By John J. O’Connor
In the 2017 summer special edition of Ireland’s Own there was an interesting article on Dominic Behan (pictured right) and the song, McAlpine’s Fusiliers. In the article, it is mentioned that Dominic wasn’t too enamoured with Bob Dylan, and implied that he was a plagiarist. Also that, in 1974 he was on the verge of bringing legal action against Paul McCartney.
The threat was withdrawn when the ex-Beatle removed his name from the record label of the song Liverpool Lou which credited McCartney with writing the words.
Dominic had written and released it as a single ten years previously and it was being re-released by Paul McCartney’s brother’s group, Scaffold. Reading this, I couldn’t help but feel a sense of irony.
When the song was released by the Dubliners in 1965, Dominic was given credit for writing the words, and Essex Music International got the copyright.
But the reality according to many people who were around that environment in that era is that what Dominic did was to use his undoubted writing skills to tidy up and make presentable the rhymes that had been passed around construction sites all over Britain since the start of the second World War.

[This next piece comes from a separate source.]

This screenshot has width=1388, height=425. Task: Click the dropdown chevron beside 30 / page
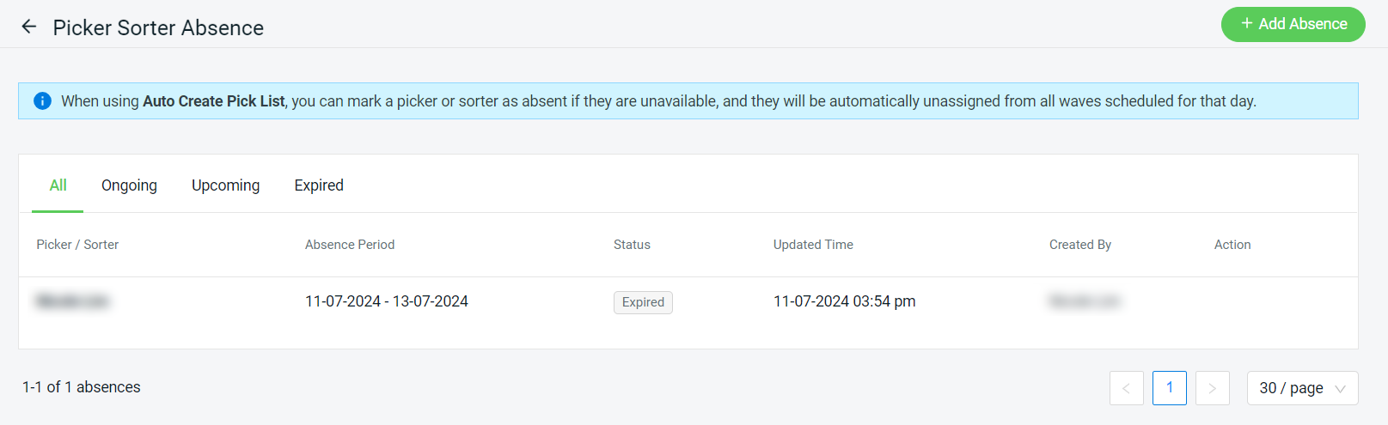click(1340, 389)
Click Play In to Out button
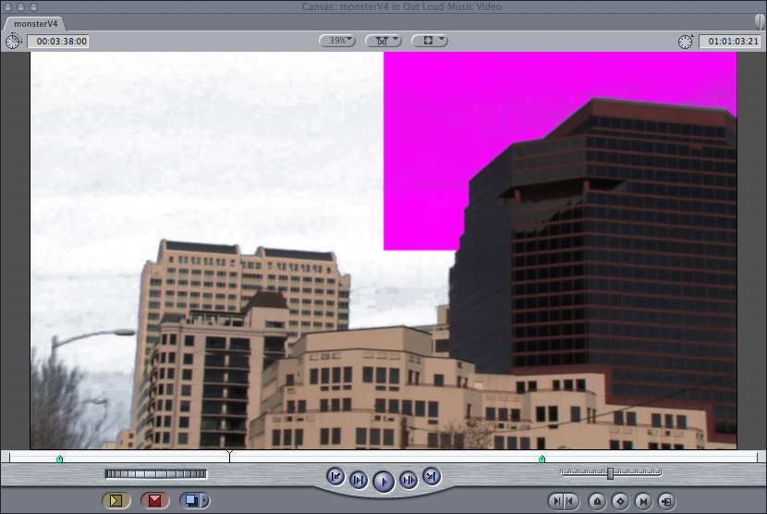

Even his own brother Brian accused him on a national television talk show of stealing the words and then went on to say that the nearest that Dominic had ever came to working on a building site was when he posed as a hod-carrier with a straw hat on his head.
So who did write McAlpine’s Fusiliers? Well according to numerous sources the originator of most of the words was a labourer by the name of Martin Henry from Rooskey, on the East Mayo/ South Sligo border.

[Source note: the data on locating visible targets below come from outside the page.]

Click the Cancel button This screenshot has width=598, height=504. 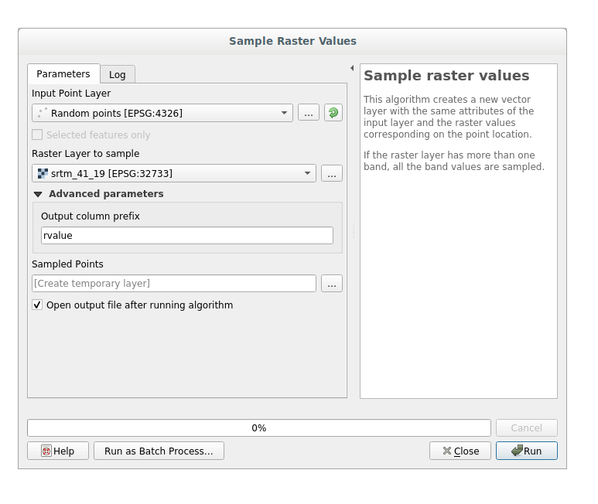point(526,428)
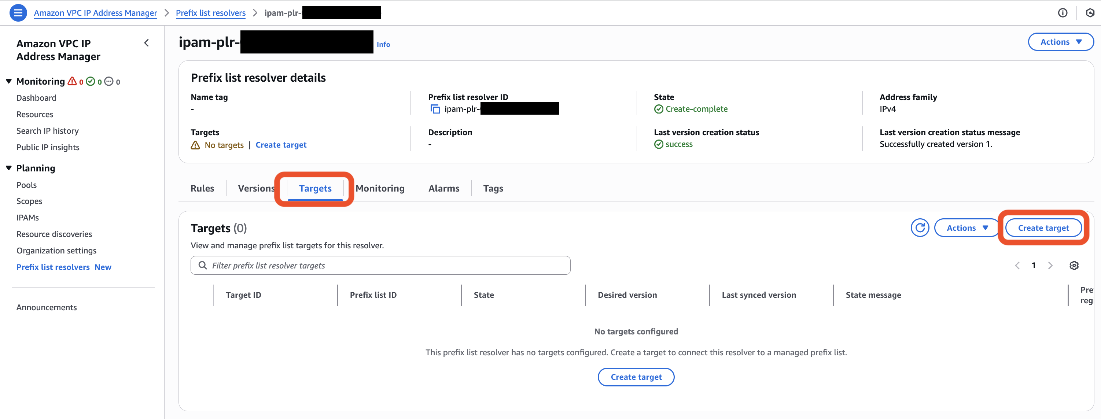The image size is (1101, 419).
Task: Open table preferences gear icon
Action: tap(1074, 265)
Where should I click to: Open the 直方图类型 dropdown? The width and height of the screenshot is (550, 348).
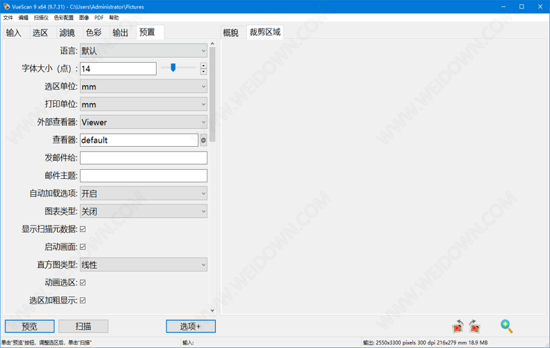[143, 265]
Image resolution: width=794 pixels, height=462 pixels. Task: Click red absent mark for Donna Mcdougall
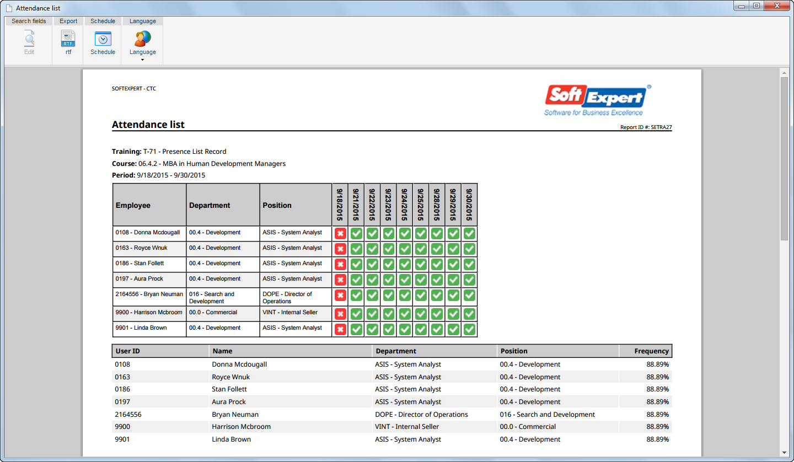340,233
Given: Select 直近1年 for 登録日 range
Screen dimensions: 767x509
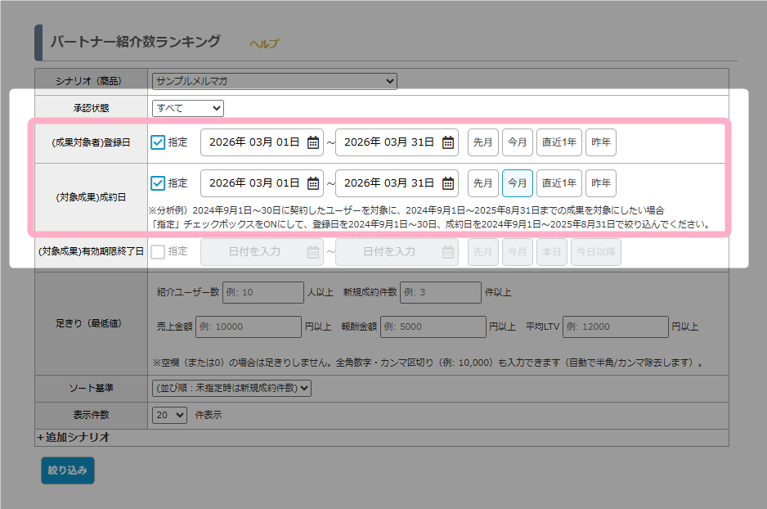Looking at the screenshot, I should pos(558,142).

He was the youngest member of the well-known Henry family who were famed for their fiddle playing.
As often happens, Henry’s words would have been passed around from job to job on scraps of paper, where aspiring site poets would add a line here and there and pub laureates would recite verses of it when sufficient ale was taken on a Saturday night.
It seems likely that by the mid-1950’s the words were fairly well known among Irish navvies.
There’s other evidence that back up the case for Martin Henry. He wrote a poem, The Men of 39, which is very similar to the monologue that Ronnie Drew of the Dubliners uses to introduce McAlpine’s Fusiliers.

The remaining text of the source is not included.